◆ Given instruction A
In the records, from their first line through the line that holds "(x=175, y=250)", inclusive, switch "bold" to "large" and leave everything else unchanged.

◆ Text segment

• • •

My other big issue is with the author herself. The entire book she’s spewing all this feel good information, preaching that we have to trust ourselves to create wonderful things, that we must be more confident in our ability to create. Then multiple times in the book she’s says the success of Eat, Pray, Love was an accident. She is talking down about herself and her work, while telling the reader not to do that. It was so hypocritical it was annoying. Why should I listen to you when you aren’t taking your own advice?

My last problem is that near the beginning of the book she attempts to talk about the collective unconscious, but she doesn’t use that phrase. She’s talking about how an idea can come from anywhere, but she’s doing it in a lighthearted way. She says that ideas have a mind of their own and they will come to the person they believe is ready to take them (the idea) and make them a reality. I literally pictured the flying brains from Harry Potter and was laughing my butt off. I was laughing the whole chapter, and not laughing with her, but at her. She sounded like she was super high and having a laugh.

• • •

◆ Records provided
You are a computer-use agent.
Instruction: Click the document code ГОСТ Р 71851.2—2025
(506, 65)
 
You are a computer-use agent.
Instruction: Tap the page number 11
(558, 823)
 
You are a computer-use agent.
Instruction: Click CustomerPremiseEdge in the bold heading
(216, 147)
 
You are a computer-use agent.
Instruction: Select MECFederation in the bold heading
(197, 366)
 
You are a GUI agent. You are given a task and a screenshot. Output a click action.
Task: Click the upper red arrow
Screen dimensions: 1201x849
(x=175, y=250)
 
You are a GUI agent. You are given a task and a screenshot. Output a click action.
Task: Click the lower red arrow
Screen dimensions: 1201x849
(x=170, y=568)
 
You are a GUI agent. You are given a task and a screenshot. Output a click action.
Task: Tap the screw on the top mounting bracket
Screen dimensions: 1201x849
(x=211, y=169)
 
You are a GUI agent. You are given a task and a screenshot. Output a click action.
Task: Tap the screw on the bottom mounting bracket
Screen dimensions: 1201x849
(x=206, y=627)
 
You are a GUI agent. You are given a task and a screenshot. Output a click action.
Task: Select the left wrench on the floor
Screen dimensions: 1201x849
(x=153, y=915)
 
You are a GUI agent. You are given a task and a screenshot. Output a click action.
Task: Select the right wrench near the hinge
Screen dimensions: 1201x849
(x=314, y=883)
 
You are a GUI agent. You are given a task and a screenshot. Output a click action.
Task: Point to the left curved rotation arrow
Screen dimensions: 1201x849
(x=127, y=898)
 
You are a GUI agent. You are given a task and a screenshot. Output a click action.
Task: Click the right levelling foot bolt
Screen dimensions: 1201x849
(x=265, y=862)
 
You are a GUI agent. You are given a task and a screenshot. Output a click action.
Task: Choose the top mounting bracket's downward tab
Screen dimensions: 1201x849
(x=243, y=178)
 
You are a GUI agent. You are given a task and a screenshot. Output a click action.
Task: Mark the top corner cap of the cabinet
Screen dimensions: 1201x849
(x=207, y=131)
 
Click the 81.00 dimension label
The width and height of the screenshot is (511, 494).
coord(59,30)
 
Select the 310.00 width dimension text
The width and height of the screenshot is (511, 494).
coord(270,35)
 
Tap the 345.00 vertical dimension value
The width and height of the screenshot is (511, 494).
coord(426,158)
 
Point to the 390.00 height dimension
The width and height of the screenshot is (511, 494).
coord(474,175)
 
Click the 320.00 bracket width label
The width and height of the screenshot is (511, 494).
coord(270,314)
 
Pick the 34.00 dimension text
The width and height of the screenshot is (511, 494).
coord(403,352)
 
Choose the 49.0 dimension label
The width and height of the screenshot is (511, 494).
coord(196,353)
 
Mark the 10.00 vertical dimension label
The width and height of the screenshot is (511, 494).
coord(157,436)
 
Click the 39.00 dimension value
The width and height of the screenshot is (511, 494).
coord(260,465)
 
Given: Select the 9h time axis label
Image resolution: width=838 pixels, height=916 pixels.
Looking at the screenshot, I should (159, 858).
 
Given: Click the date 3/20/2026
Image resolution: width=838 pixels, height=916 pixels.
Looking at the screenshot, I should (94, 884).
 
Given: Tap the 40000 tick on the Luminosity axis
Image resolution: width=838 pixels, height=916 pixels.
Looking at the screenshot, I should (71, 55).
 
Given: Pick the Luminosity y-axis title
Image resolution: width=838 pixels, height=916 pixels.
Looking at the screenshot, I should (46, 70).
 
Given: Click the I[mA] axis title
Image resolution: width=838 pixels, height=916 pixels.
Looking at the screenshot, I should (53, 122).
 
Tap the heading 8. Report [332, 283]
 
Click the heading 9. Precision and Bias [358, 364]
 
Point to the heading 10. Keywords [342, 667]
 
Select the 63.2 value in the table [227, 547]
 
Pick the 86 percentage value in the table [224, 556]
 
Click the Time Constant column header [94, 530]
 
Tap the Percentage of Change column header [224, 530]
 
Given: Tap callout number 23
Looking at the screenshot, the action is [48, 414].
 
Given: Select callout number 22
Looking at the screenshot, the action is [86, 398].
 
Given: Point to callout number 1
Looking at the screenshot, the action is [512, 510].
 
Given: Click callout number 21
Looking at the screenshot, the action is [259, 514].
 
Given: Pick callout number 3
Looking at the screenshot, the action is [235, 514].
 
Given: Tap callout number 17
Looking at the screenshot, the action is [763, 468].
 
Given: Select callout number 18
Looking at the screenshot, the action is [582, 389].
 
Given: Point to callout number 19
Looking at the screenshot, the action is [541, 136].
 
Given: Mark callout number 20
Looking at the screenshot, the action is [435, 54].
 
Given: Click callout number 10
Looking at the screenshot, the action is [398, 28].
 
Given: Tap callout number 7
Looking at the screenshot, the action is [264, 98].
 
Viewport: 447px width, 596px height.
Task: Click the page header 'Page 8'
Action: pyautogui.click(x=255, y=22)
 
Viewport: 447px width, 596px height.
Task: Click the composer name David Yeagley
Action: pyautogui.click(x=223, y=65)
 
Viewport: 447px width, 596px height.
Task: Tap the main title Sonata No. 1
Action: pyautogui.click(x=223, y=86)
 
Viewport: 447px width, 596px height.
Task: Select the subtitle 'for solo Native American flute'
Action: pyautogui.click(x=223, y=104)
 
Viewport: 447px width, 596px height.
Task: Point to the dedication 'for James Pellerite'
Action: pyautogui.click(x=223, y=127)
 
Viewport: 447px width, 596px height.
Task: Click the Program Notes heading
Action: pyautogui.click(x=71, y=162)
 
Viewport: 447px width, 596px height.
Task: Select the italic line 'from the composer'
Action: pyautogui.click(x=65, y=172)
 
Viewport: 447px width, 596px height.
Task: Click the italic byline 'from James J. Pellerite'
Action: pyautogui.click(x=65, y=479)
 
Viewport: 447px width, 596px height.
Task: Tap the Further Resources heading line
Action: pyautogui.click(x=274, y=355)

• • •

◆ Given instruction B
Copy the book review word for word, from "My other big" through "your own advice?", inclusive.

◆ Answer A
You are a computer-use agent.
Instruction: Click the document code ГОСТ Р 71851.2—2025
(506, 65)
 
You are a computer-use agent.
Instruction: Tap the page number 11
(558, 823)
 
You are a computer-use agent.
Instruction: Click CustomerPremiseEdge in the large heading
(216, 147)
 
You are a computer-use agent.
Instruction: Select MECFederation in the large heading
(197, 366)
 
You are a GUI agent. You are given a task and a screenshot. Output a click action.
Task: Click the upper red arrow
Screen dimensions: 1201x849
(x=175, y=250)

◆ Answer B
My other big issue is with the author herself. The entire book she’s spewing all this feel good information, preaching that we have to trust ourselves to create wonderful things, that we must be more confident in our ability to create. Then multiple times in the book she’s says the success of Eat, Pray, Love was an accident. She is talking down about herself and her work, while telling the reader not to do that. It was so hypocritical it was annoying. Why should I listen to you when you aren’t taking your own advice?